Mountain View’s council adopted code amendments Oct. 14 to implement Policy G‑9 on gatekeeper applications, adding an exemption for rezonings that conform to a parcel’s existing general-plan land‑use designation and removing a floor-plan requirement from initial application materials.

The Mountain View City Council voted Oct. 14 to amend the municipal zoning code to implement Policy G‑9, the council’s recently adopted gatekeeper policy governing how applicants request legislative changes such as general-plan or zoning amendments.

The adopted ordinance makes administrative changes to three divisions related to precise plans, general-plan amendments, and zoning amendments, and formally connects the gatekeeper process in code to the policy the council adopted in June. The changes do not rewrite the substantive criteria the council placed in Policy G‑9; instead, they remove conflicting code language and point applicants to the council policy for substantive requirements.

During deliberations the council approved two specific clarifications added at the meeting: language exempting "applications for zoning amendments to achieve consistency with a parcel's existing general plan land use designation" from the gatekeeper policy requirements, and removal of the requirement for applicants to submit detailed floor plans as part of the initial gatekeeper application package. Community Development Director Christian Murdoch summarized staff intent: the ordinance’s administrative changes "refer back to the city council policy G‑9 or have a limited number of basic application information requirements to provide that code connection by ordinance to the gatekeeper process."

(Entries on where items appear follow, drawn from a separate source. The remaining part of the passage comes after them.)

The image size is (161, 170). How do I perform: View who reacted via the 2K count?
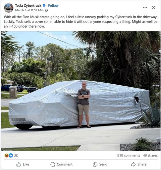click(16, 156)
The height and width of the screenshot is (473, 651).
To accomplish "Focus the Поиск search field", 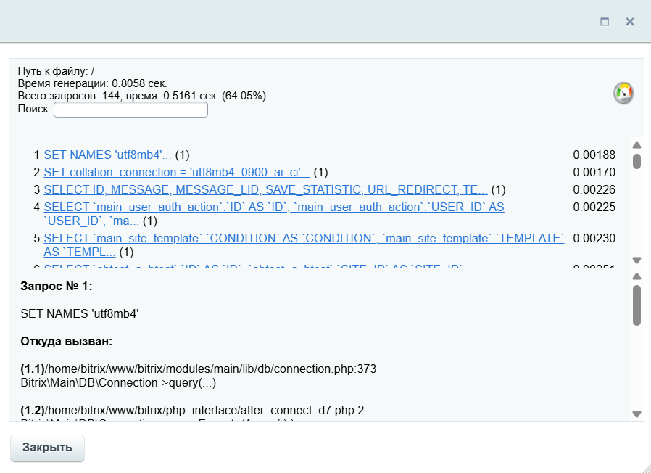I will [130, 110].
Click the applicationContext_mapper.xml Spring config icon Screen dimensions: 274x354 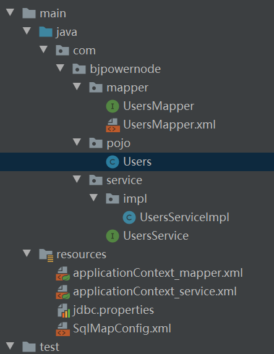pyautogui.click(x=62, y=274)
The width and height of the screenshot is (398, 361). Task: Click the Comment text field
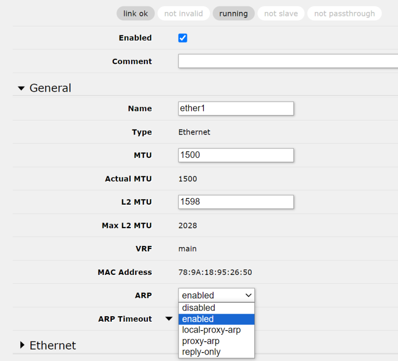pyautogui.click(x=288, y=61)
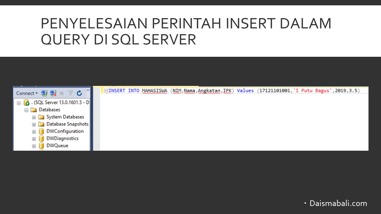Image resolution: width=381 pixels, height=214 pixels.
Task: Click the MAHASISWA table name in query
Action: (154, 91)
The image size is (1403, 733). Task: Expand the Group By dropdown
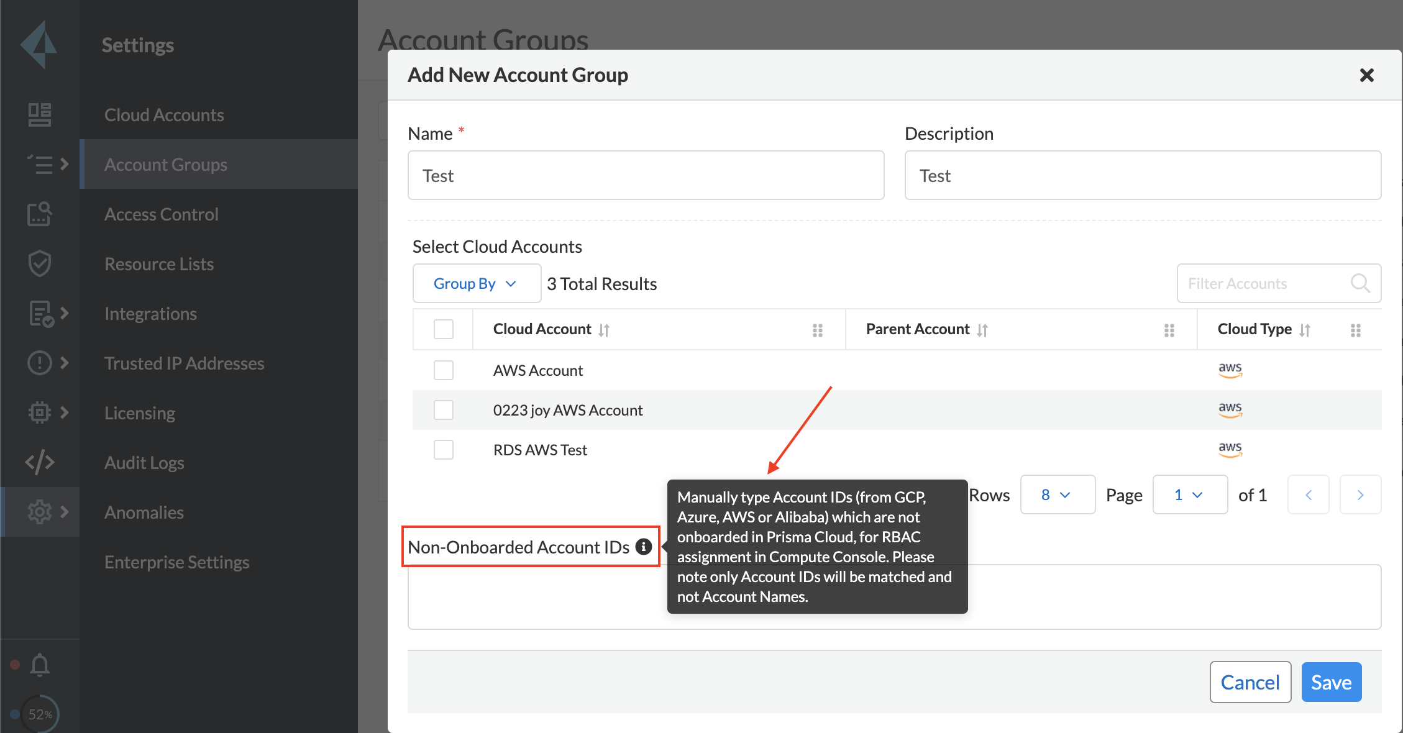coord(476,284)
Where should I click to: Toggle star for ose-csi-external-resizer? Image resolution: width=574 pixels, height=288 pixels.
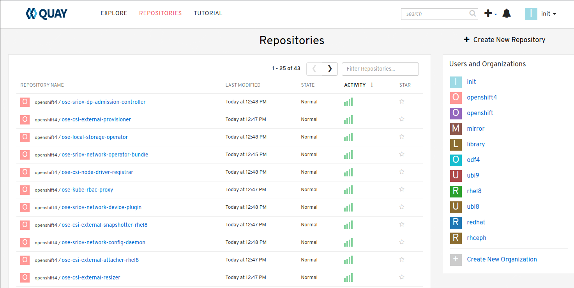click(402, 277)
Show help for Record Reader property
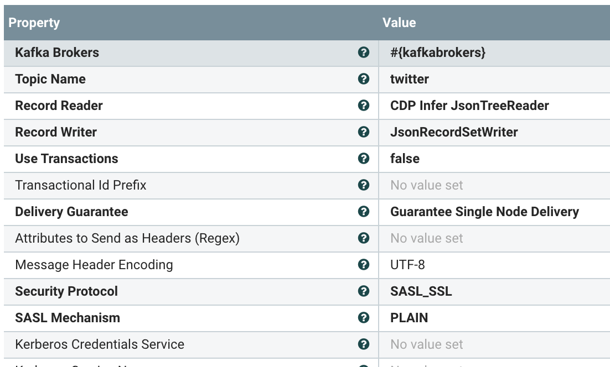610x367 pixels. [x=364, y=106]
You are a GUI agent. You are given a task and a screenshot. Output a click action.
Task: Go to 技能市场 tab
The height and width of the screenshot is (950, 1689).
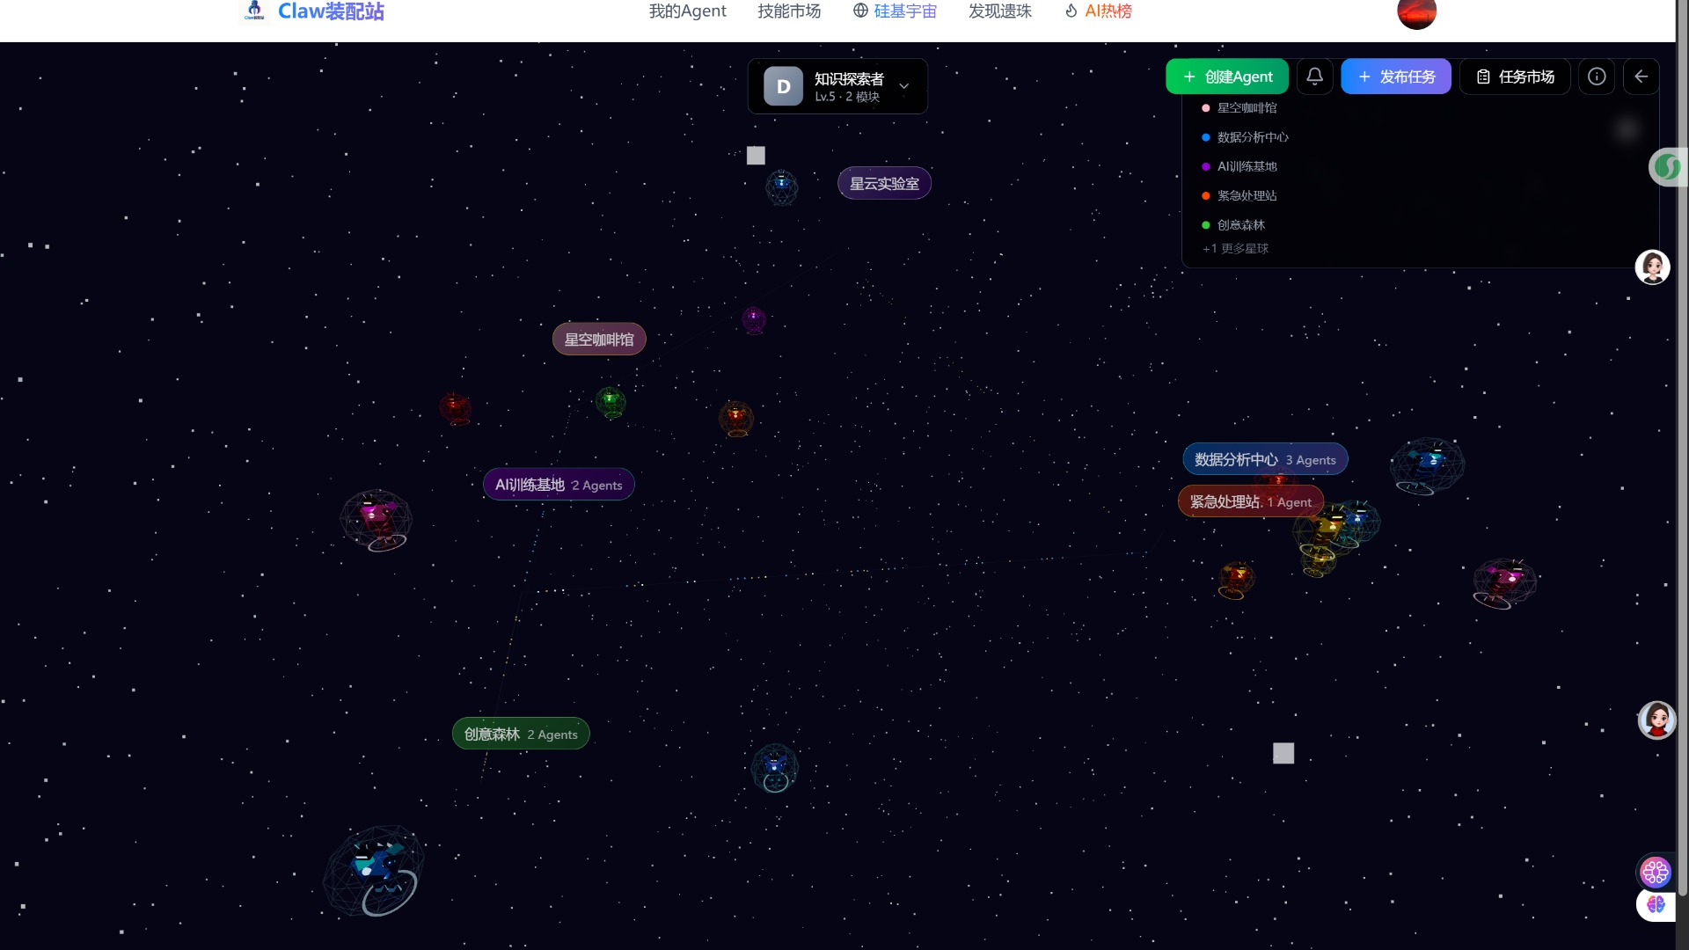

Public comment included developers and housing advocates urging further streamlining. The Mountain View Chamber of Commerce and a local housing industry representative supported expanding streamline eligibility for certain mixed-use projects and asked the council to exempt rezonings or create a separate streamlined pathway. Livable Mountain View urged retention of a historic-preservation fee and park-fee alternatives as community benefits.

Council debate reflected differing views about timing and process. Some council members cautioned against last-minute changes and urged waiting to evaluate the policy after a full authorization cycle; others supported the two clarifying amendments as modest, tactical fixes that reduce barriers for applicants seeking to align zoning with the general plan and remove a costly application requirement (floor plans).

The council voted to adopt the ordinance as amended; staff will publish the final ordinance language and set a second reading as required. The city will continue to accept gatekeeper applications under the updated rules and will bring future policy adjustments to council as staff monitors how the new process functions.

Why it matters Policy G‑9 and the implementing code amendments define a procedural pathway by which private development projects ask the council to consider legislative changes to zoning or the general plan. Those rules determine timing, application requirements, and when projects can pursue a streamlined review track; they affect project feasibility, developer costs, and the city’s ability to secure community benefits.

Next steps Staff will publish the ordinance language, schedule the required second reading, and continue work on related policy items that council asked be studied in the months ahead. Council members asked staff to monitor initial activity and return with recommended refinements if the new process produces unintended barriers or gaps.